His rifle had started life in a factory in St. Petersburg; it’s previous owner as a Russian conscript. During the second month of the occupation, the Conscript had been lured into an alleyway by a member of their group. She’d given him a wink and a smile and then taken his hand as he stoog guard outside a Tallinn police station used as a local military headquarters. That was the first time the Boy had seen somebody die. He’d been waiting there with the Soldier – the retired soldier, more accurately – who had taken charge of the little band of Estonian guerrillas.
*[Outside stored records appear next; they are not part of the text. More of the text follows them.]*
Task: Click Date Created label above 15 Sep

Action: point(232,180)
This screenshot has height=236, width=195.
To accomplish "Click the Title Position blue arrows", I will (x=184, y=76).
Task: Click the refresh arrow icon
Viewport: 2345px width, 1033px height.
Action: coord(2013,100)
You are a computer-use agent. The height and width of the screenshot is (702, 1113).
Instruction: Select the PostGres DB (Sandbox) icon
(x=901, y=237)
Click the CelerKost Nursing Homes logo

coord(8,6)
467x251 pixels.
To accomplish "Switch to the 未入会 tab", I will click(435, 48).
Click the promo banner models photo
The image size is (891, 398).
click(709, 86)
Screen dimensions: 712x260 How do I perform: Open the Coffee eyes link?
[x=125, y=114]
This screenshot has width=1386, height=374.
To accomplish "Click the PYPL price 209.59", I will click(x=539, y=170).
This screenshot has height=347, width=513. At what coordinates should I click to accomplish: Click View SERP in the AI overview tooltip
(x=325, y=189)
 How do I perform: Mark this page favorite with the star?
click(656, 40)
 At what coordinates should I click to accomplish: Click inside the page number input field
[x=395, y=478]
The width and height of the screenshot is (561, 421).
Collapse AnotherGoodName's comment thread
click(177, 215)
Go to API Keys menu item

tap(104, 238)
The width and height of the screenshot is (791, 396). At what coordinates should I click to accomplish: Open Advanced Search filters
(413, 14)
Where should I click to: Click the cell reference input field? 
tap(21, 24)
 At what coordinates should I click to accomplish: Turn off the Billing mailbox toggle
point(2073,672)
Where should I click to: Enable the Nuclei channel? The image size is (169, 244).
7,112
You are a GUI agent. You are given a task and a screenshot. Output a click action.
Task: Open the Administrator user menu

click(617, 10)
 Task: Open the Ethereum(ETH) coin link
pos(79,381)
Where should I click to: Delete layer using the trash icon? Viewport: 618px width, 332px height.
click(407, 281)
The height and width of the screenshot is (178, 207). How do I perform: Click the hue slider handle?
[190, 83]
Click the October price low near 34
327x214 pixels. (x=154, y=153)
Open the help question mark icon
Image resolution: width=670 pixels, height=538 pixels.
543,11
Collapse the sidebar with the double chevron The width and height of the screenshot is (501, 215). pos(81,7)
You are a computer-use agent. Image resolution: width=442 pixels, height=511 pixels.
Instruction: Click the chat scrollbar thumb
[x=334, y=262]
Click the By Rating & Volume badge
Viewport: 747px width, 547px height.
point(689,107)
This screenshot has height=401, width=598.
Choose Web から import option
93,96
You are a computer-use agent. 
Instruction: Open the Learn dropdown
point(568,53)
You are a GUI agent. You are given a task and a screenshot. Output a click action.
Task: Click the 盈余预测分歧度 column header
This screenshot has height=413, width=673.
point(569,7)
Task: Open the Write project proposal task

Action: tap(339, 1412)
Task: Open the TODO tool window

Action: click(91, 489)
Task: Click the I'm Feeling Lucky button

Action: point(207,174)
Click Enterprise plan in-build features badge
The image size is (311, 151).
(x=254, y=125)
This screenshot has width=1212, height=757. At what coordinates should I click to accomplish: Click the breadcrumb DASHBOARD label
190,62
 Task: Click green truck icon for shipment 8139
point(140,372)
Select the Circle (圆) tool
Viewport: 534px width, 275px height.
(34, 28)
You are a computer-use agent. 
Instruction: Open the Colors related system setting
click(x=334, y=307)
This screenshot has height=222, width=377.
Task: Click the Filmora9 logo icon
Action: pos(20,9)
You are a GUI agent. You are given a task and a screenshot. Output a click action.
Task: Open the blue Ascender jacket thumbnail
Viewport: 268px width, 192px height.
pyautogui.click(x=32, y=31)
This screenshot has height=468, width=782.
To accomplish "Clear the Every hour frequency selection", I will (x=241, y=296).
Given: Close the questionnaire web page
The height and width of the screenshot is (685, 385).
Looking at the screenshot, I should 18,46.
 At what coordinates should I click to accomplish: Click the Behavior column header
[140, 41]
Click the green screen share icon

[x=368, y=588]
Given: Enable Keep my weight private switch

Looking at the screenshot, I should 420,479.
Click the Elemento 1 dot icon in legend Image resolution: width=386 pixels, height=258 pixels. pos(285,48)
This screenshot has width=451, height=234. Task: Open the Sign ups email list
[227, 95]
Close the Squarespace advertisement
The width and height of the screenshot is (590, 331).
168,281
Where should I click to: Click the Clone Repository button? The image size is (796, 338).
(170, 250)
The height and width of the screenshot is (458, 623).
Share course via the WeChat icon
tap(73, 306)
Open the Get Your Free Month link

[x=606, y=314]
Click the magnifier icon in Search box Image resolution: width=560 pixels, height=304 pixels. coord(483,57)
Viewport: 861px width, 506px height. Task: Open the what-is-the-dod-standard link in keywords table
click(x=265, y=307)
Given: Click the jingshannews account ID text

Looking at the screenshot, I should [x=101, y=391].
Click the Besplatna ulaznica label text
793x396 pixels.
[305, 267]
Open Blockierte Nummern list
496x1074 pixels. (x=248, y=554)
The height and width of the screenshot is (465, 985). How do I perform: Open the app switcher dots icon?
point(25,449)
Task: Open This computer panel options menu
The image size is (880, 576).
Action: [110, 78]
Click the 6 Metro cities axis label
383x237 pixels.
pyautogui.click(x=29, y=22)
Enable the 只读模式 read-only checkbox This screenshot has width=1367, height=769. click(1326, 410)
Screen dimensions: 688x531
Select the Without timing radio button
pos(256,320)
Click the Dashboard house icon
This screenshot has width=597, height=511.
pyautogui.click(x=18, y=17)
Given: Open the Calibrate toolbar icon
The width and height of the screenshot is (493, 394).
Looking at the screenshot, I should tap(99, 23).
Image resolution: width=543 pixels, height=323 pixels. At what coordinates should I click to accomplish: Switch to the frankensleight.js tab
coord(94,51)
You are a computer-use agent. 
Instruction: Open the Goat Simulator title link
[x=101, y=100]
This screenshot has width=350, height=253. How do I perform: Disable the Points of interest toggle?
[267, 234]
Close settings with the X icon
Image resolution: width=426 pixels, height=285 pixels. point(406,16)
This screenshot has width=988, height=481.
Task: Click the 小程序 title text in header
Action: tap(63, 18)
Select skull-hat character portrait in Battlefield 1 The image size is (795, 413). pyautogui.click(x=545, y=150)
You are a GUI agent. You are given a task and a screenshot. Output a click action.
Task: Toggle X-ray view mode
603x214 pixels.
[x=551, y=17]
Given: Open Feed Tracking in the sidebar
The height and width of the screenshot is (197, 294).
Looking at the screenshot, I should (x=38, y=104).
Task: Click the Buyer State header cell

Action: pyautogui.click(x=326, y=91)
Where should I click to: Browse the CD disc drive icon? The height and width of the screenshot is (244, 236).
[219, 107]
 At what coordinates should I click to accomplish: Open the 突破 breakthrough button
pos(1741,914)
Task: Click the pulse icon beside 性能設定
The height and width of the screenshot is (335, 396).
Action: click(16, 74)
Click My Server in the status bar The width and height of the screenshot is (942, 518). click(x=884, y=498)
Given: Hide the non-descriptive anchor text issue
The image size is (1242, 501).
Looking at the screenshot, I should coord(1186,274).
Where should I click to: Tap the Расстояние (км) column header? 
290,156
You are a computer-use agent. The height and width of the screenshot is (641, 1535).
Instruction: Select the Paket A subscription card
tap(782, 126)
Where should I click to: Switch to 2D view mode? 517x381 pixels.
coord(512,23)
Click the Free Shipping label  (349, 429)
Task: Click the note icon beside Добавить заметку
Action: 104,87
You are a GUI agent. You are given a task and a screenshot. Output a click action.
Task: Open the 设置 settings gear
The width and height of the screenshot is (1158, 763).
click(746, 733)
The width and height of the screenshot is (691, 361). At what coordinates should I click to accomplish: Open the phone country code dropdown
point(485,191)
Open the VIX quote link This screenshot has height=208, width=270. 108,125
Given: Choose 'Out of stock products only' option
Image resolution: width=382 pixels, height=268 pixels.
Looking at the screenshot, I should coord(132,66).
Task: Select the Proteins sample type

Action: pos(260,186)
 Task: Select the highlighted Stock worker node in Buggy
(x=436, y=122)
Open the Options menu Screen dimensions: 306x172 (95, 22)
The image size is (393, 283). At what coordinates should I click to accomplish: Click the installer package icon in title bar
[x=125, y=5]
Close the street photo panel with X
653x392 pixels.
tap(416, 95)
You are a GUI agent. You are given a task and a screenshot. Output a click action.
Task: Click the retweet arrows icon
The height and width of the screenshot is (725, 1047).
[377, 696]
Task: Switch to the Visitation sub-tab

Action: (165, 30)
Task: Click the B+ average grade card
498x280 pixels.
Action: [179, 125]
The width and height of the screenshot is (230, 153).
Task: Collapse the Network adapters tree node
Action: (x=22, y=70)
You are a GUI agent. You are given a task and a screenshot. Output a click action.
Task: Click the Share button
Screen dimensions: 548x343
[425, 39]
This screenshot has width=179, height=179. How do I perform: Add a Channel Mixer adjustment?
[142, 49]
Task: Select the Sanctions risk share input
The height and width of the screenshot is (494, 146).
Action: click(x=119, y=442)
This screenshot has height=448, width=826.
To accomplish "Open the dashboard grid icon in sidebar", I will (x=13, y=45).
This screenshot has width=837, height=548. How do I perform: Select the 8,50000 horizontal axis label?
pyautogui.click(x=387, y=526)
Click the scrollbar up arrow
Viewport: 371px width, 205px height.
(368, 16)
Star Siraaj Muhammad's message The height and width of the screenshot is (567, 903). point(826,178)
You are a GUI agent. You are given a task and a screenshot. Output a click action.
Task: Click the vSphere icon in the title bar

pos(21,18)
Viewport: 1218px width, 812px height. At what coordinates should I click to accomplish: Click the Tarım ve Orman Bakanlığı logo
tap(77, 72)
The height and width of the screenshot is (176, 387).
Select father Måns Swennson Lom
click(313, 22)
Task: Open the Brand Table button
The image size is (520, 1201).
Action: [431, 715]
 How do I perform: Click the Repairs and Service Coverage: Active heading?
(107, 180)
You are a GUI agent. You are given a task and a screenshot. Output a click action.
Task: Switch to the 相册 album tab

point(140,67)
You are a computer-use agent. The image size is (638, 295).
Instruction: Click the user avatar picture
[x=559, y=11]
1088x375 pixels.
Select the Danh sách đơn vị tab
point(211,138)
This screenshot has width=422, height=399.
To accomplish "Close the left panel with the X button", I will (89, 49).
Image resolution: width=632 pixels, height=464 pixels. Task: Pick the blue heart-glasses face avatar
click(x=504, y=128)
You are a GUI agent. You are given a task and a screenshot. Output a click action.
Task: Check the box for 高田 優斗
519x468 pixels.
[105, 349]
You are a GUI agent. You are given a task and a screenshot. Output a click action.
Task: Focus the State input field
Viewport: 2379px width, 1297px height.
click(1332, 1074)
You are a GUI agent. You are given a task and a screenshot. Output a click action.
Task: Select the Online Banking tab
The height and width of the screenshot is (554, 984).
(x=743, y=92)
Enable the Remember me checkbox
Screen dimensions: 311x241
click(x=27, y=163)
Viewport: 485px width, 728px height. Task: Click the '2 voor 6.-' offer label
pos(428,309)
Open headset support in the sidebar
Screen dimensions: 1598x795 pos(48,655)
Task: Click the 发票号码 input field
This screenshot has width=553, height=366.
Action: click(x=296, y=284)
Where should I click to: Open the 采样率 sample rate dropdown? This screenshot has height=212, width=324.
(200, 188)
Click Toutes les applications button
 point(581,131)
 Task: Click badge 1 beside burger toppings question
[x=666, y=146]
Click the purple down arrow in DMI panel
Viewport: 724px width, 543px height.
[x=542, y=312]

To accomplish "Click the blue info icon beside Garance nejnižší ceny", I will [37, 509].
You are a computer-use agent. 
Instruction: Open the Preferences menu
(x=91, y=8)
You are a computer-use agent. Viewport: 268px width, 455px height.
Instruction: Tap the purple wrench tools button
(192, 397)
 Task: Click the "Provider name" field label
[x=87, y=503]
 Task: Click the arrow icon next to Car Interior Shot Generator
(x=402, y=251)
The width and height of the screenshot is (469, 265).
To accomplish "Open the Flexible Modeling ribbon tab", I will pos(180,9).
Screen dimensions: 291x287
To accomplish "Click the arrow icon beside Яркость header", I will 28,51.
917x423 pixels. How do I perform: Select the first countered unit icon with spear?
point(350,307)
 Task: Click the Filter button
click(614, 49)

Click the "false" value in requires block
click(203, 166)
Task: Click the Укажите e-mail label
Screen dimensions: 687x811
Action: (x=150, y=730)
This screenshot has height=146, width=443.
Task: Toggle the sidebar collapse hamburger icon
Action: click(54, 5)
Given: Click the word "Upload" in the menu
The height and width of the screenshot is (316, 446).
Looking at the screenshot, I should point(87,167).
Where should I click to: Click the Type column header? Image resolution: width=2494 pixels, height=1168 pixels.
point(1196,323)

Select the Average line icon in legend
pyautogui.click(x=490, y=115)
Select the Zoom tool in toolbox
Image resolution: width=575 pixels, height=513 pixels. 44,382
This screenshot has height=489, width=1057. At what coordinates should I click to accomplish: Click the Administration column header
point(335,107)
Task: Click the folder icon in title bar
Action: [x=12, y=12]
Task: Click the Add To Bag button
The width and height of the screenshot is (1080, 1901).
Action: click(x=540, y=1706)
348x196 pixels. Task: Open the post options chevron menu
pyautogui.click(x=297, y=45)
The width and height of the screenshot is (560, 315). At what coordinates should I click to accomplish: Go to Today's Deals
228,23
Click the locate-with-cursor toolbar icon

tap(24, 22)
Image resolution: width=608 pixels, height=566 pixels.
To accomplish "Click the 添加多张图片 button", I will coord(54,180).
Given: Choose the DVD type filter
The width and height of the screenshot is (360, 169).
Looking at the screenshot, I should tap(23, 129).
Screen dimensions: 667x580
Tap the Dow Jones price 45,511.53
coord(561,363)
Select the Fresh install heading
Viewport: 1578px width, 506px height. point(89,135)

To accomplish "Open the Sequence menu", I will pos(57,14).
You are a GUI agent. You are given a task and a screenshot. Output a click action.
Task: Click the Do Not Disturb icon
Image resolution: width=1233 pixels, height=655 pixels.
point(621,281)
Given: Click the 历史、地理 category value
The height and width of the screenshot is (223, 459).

When the Conscript came into the alleyway, the Boy had lunged forwards to tackle him. The Soldier had cut his throat with a kitchen knife, and within minutes it was all over. The Guerillas had their first gun. They acquired a shotgun from the Farmer, who had eagerly joined the posse a few days later as they sheltered in his barn from roving patrols.
They’d cut the telephone lines to the police station next.
After that, they’d fired-bombed a patrol with Molotov cocktails, concealing themselves in a battle-scarred apartment block, launching their crude missiles, and running away. The next ambush had got them the weapons they really needed; a small, four-man squad patrolling a roadblock outside of Tallinn had been ambushed. The Soldier had killed two of them with the AK-74 liberated from the Conscript’s corpse, while the Farmer had nailed one with his shotgun. The third had been swarmed by the Boy, the Girl, and six others wielding baseball bats and kitchen knives. Two of them had died in the ambush, but their loss had been worth the gain; four AK-74s and a few hundred rounds of ammunition.
After that first ambush, they were real resistance fighters! Guerillas! Forest Brothers!
Ambushes and boody traps were sprung every few days before they’d melt back into the woods like their forefathers. Their numbers dropped as many were killed. The Girl, the Farmer, the Builder, two of the Teachers…their faces flashed across the boy’s mind as he struggled to recall their names. But equally, their numbers had swelled.
For the past two weeks, they’d been joined by the experts; American commandos, their famed Green Berets. The Americans – wearing helmets with night-vision goggles rather than their vaunted caps – had brought with them explosives, guns and ammunition, and most importantly, expertise.
This ambush was the culmination of three days of surveillance and planning. Cut the invaders’ supplies, was the mission, the Boy was told by the American Captain. The Captain, in his thirties with a beard that most soldiers would have found outrageous, had drilled the manouver into them. They’d practiced on that very road between Russian patrols. He’d felt like a stupid child, shouting bang as they trained in order to avoid wasting ammunition or alerting the Russians with gunfire.
He took a deep breath, watching as the air curled visibly through the night air like exhaled smoke.
The sound of a truck in the distance.
Nervous jittering.
Fingers sliding safety catches downwards.
A dull droning in the distance.
Birds fluttering away as searchlights disturbed them in the treetops.
Sickness in his stomach. Panic. Terror. Chaos.
Hinds.
Brave but it sounds ominously like this didn't end well for the group. Moscow is likely to stamp down very hard on any opposition as they did in 1940 and after 1945 and I fear a lot of the people most determined to maintain independence of the Baltic states are going to end up dead or disappeared.
Every soldier in the rear guarding against insurgents is one less at the front though.